Saturday, August 11, 2007

Global Gloom

When did Michael Crichton jump the shark and become a propagandist for right-wing causes? (Yeah, I know it wasn't yesterday.)


In some of the most disturbing chapters, Lomborg recounts what leading climate figures have said about anyone who questions the orthodoxy, thus demonstrating the illiberal, antidemocratic tone of the current debate. Lomborg himself takes the larger view, explaining in detail why the tone of hysteria is inappropriate to addressing the problems we face.


I'm so glad people like Dr. Crichton and Bjørn Lomborg are here to help save me from the forces of illiberality, and the enemies of democracy.


I claim zero expertise on global warming, though today’s Science Saturday gives what seems to be a balanced discussion. Note the hysteria as the Evil MSM representative frames the journalistic state of affairs.


I haven't read the book. If Crichton was interested in engaing in the actual debate, he would have pitched his review differently, aiming his rhetoric at skeptics rather than ideological true-believers. As it is there's nothing here compelling enough to persuade somebody like me to read it.

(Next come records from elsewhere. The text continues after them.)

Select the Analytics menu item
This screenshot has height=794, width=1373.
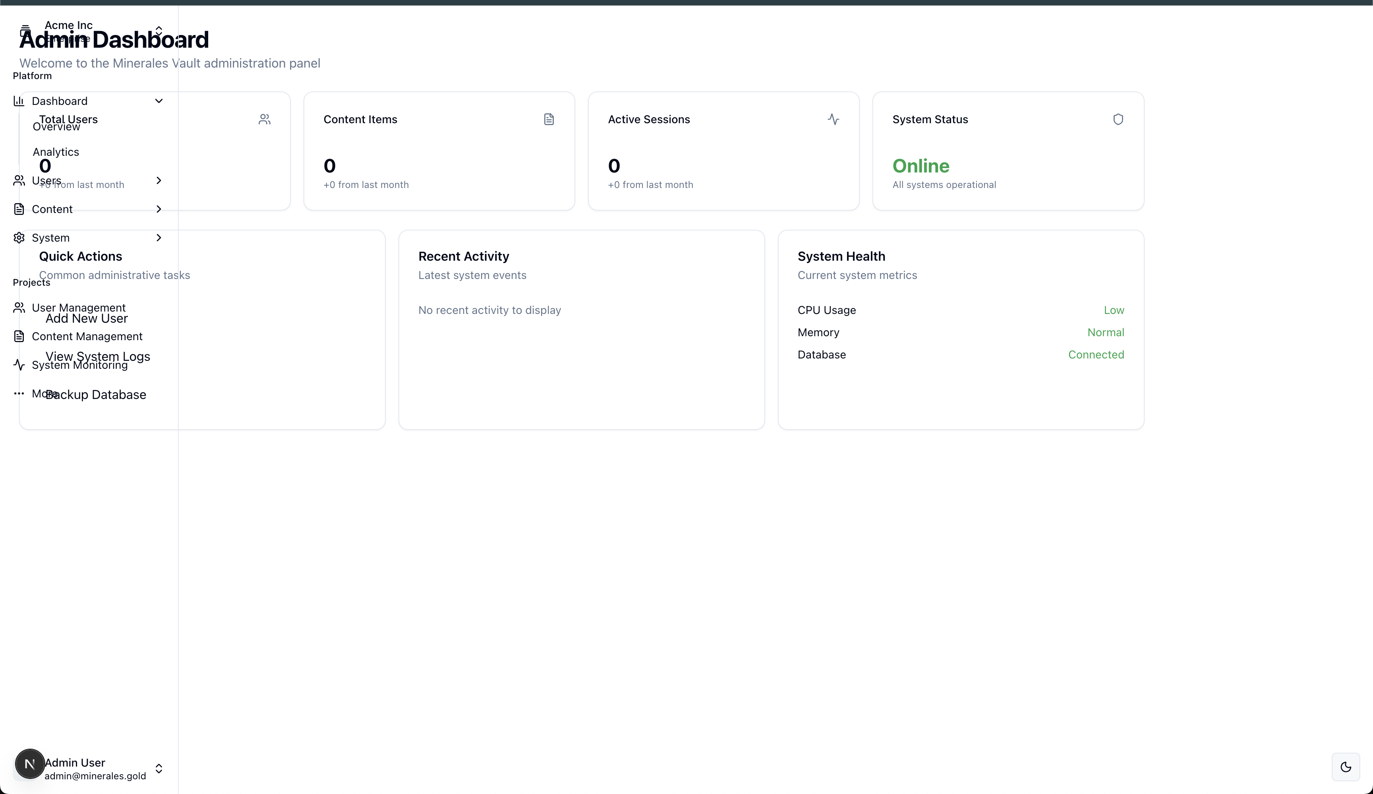(56, 152)
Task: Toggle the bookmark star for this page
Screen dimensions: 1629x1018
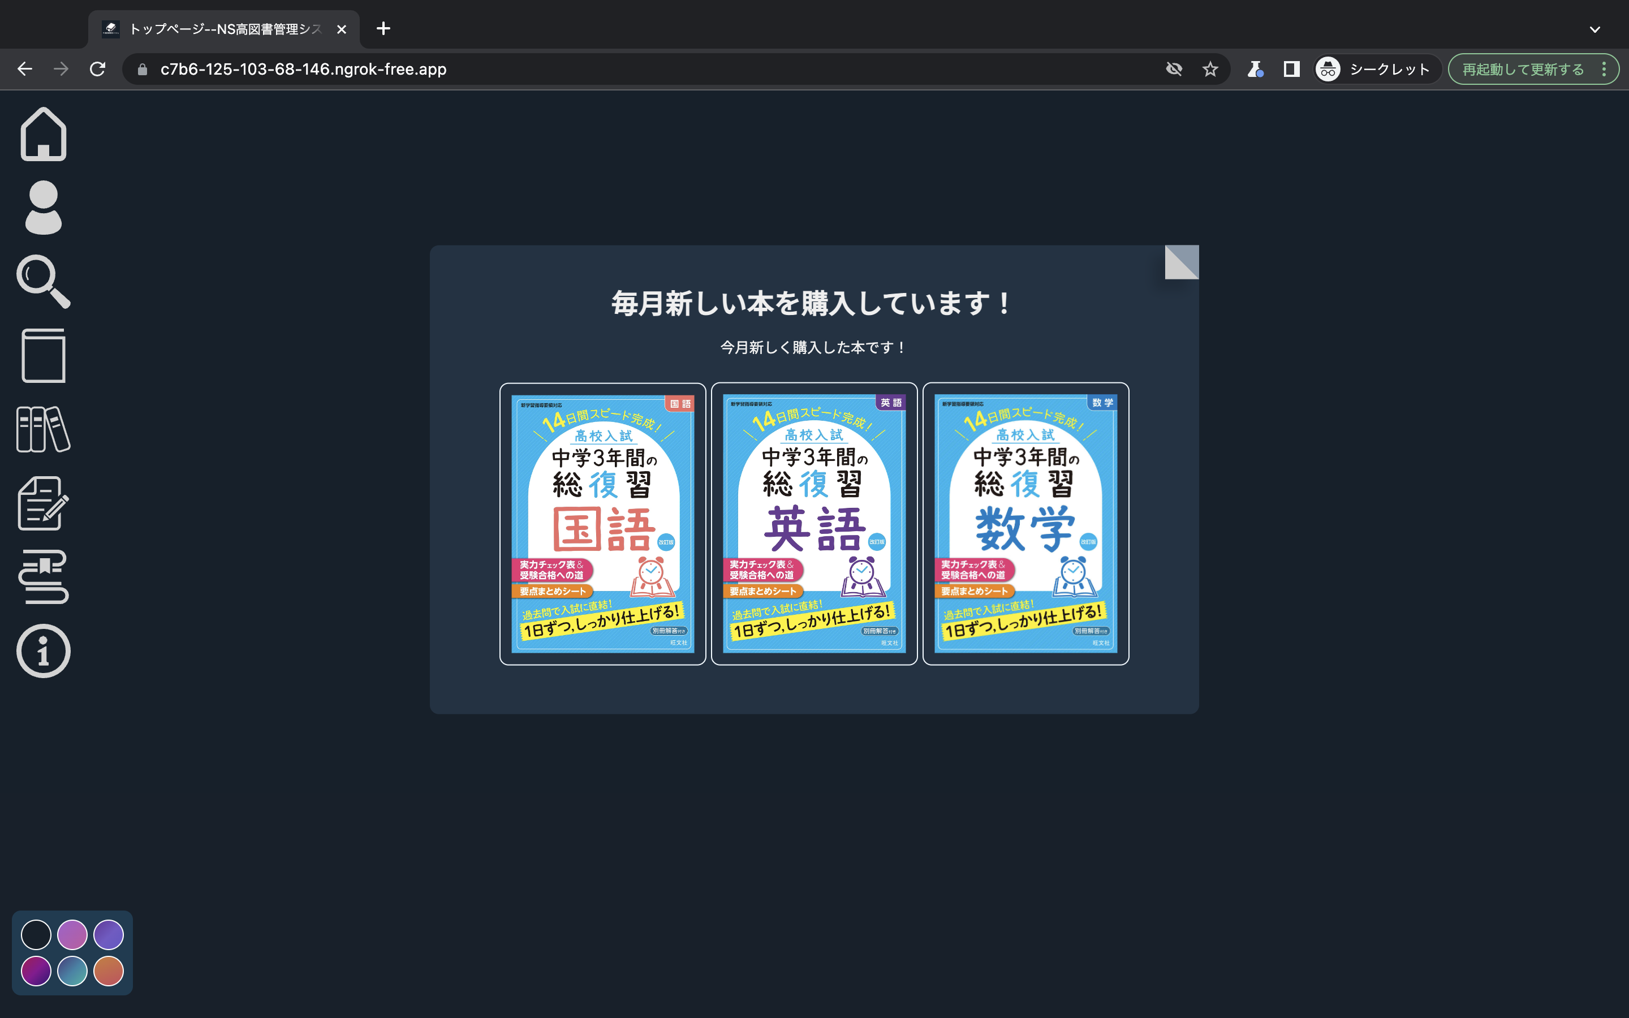Action: [1210, 69]
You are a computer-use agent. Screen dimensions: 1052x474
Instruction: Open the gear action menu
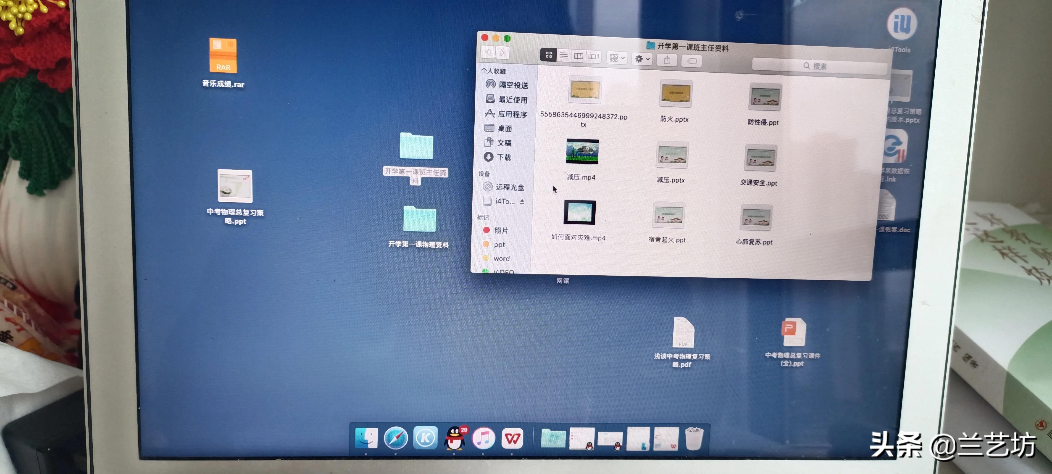642,59
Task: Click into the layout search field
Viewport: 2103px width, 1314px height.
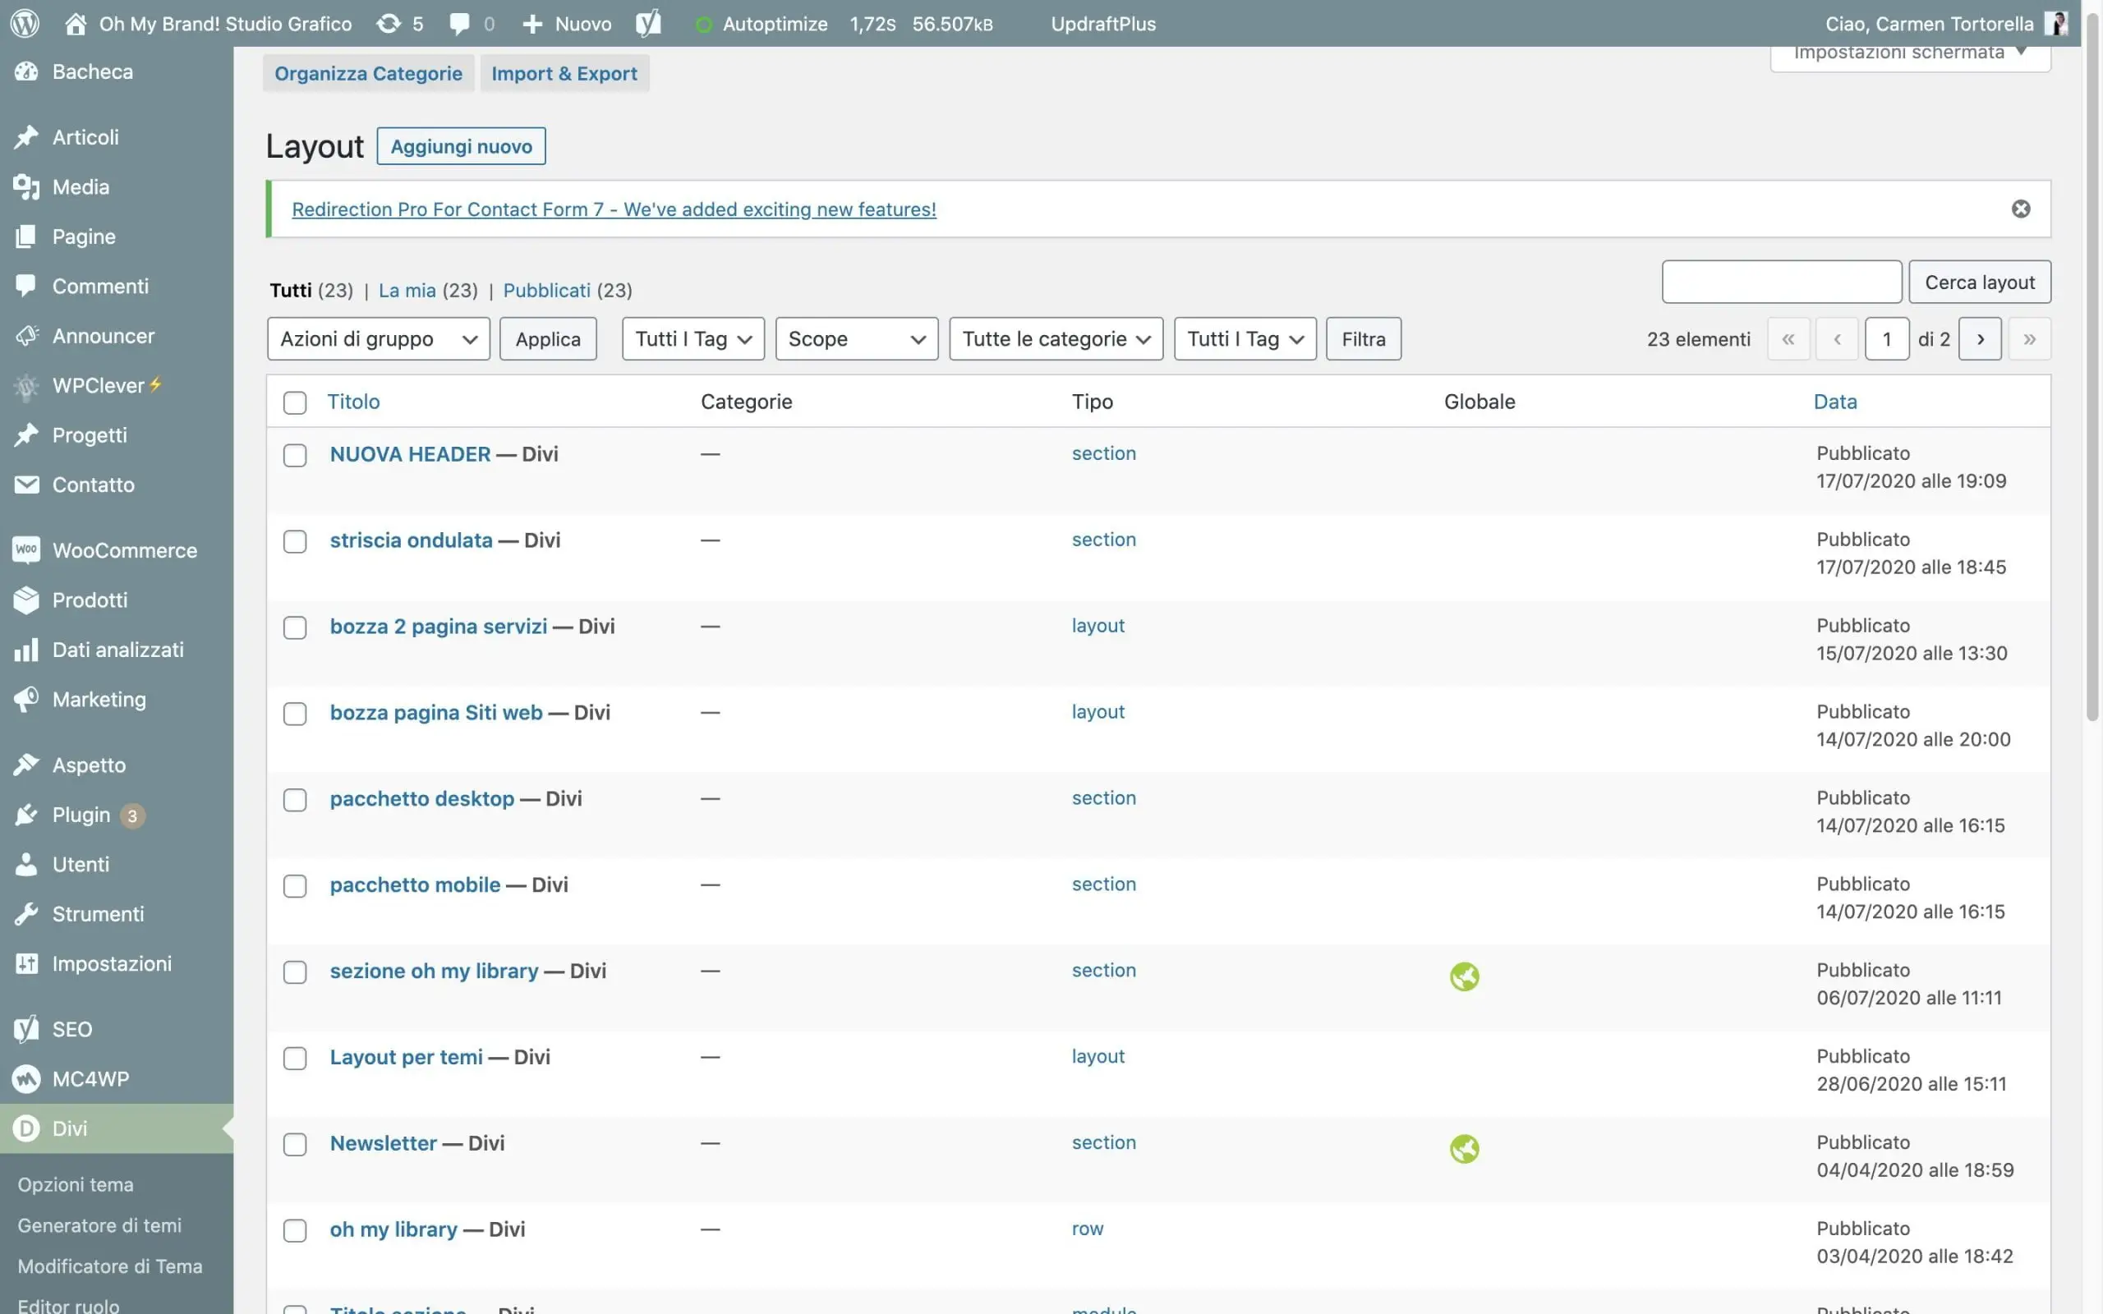Action: pos(1781,282)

The straw men whom Crichton and the "skeptics" he helps to enable take aim at have almost nothing to do with the actual debate that takes place in the public sphere, which, like every other public debate, suffers from cartoonish characterizations and exaggeration at the mass media level. When the so-called skeptics engage, only the basest, dumbest aspects of the pro- side of the debate are depicted with any accuracy. The rest, e.g. Gore's movie, is depicted with sneers and condescension, and almost never discussed on the merits. I've seen An Inconvenient Truth, and it's a polemic, unabashedly - there's nothing wrong with that. It build its case rationally, and makes points that are available for debate.